You guys have your PMOS. You have a pipeline and career path very similar to winged aviators. You guys are getting MQ-9s (or some variant of it). We’ve arguably ponied up some very solid guys to command VMU. One of them was a very capable and well respected AH-1W driver who should’ve been an HMLA CO. Your PMOS doesn’t have enough depth to have pure MOS COs yet. I honestly don’t know what else you guys want.
Based off of my conversations in training and elsewhere with VMU, You guys seem to be very eager to be a part of the fires and effects game, but have little actual ambition to fully understand what that means with in the limitations of your current capability. There are some structural issues with retention across the services and VMU is no exception to that, but some of this attitude is internal to your community. When I start speaking basic PGM employment envelopes, laser geometry, and CFF with VMU and get handed some eye rolls, You can understand other communities frustrations with how you guys operate... and I’m not even including the perennial flying FOD/Metal bird strike hazard in an objective area you guys could create. Sometimes you can be your own worst enemy.
You're preaching to the choir man.
Yes, we've had some solid CO's, and I worked for the one of which you speak. But the guy who followed him was a DASC turned UAV guy, and now a Prowler guy. That's tough for continuity, and each squadron may do things drastically differently.
Is it getting better? Sure. But we're not there, and 30 years of somewhat botched history has made it tough.
We're not ready for MQ-9. We say we are, but... We're not at that level- some of us are, but we're wearing pilot/NFO wings on our chests. I argue that our training pipelines are too short, and our T&R manual doesn't have enough codes and too many of them can be completed in the simulator. Very few of our WTIs can hold a candle to other aviation communities' WTIs.

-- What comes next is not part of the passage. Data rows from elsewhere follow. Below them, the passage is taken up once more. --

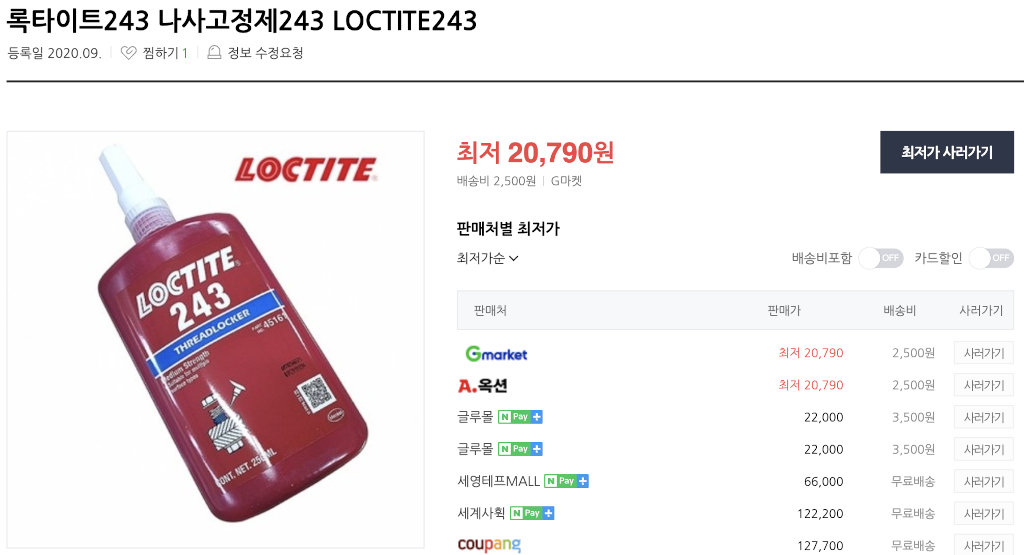Image resolution: width=1024 pixels, height=555 pixels.
Task: Click the Coupang seller logo
Action: coord(489,545)
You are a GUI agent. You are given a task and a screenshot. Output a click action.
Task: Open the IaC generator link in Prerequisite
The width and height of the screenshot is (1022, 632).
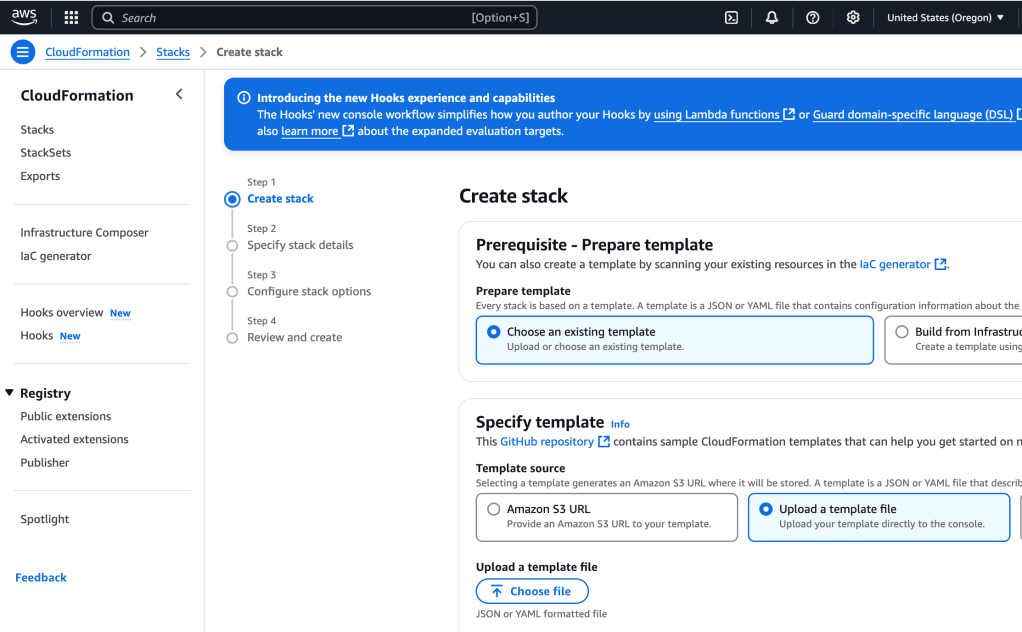click(x=894, y=264)
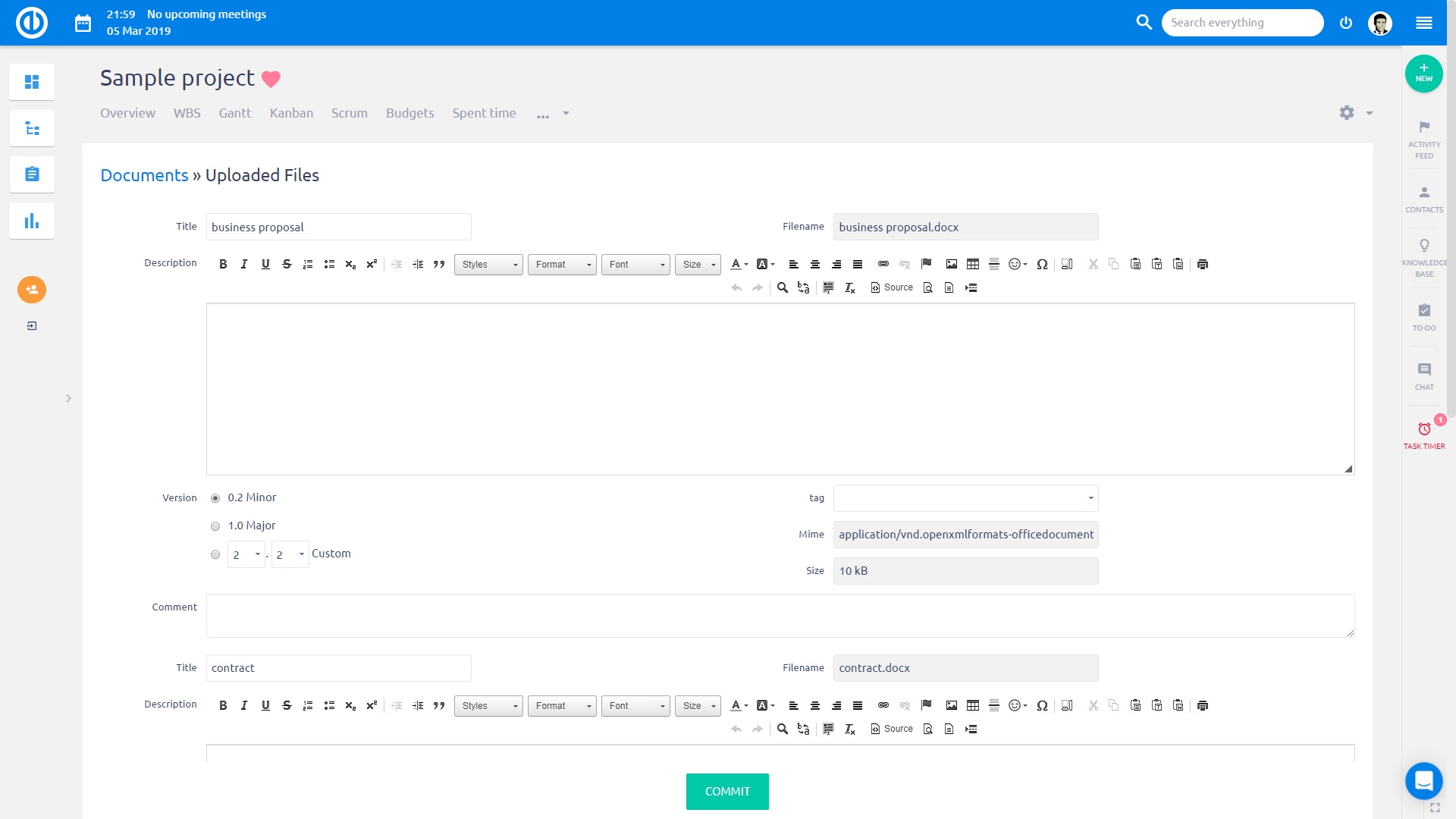Viewport: 1456px width, 819px height.
Task: Insert a hyperlink in the contract description
Action: pyautogui.click(x=883, y=705)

One of those awesome COs (a short, bald, Harrier guy) told me once, "Swanee, one day we'll be able to run, but first we have to figure out how to take the clown shoes off."
I want buy in, I want money for legitimate training and a legitimate training pipeline. I want my peers to have to have the same level of aviation knowledge that we were required to have when we winged. I want my peers to be better and I want the bar to be higher. I want the "It's just a UAV" attitude to go away.
You guys should absolutely be frustrated when you work with VMU. We've spent too much time operating in a ROZ, on a preprogrammed route, circling in the overhead pointing our camera at whatever we see, without actually knowing what being really good at what you do means.